> _BRIEF_:
Would you retype, word for word, the line with "The width and height of the screenshot is (1619, 640)." and every line after it through the end of the records below?

> _SUPPLIED DATA_:
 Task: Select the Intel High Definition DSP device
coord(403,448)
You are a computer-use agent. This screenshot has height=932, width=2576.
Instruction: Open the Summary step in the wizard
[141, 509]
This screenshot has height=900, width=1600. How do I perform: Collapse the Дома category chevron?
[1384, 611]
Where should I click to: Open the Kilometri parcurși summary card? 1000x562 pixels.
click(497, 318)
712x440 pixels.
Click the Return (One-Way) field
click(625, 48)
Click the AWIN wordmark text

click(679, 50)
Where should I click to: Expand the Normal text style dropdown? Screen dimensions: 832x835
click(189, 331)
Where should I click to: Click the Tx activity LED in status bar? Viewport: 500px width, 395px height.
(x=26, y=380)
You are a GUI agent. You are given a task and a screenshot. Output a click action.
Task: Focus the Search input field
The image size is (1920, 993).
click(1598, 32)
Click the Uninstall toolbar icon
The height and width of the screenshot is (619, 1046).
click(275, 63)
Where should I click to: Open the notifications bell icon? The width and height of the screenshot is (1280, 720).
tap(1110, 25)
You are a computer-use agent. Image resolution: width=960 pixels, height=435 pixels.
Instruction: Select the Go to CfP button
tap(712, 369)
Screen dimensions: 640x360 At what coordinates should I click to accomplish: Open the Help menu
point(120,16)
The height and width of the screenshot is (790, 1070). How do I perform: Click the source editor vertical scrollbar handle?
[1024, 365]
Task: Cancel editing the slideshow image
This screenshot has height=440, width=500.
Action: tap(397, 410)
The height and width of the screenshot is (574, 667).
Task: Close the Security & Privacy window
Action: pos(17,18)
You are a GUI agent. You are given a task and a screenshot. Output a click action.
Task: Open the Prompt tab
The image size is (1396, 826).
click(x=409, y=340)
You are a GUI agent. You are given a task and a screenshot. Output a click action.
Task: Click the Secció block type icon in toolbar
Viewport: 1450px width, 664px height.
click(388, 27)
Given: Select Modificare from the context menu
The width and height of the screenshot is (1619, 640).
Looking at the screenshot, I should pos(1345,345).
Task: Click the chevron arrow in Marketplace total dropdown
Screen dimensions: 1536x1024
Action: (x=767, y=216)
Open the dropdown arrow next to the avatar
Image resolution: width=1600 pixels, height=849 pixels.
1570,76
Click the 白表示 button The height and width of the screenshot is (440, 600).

> _ANSWER_:
The width and height of the screenshot is (1619, 640).
Looking at the screenshot, I should pos(1345,345).
Task: Click the chevron arrow in Marketplace total dropdown
Screen dimensions: 1536x1024
Action: (x=767, y=216)
Open the dropdown arrow next to the avatar
Image resolution: width=1600 pixels, height=849 pixels.
1570,76
Click the 白表示 button The height and width of the screenshot is (440, 600).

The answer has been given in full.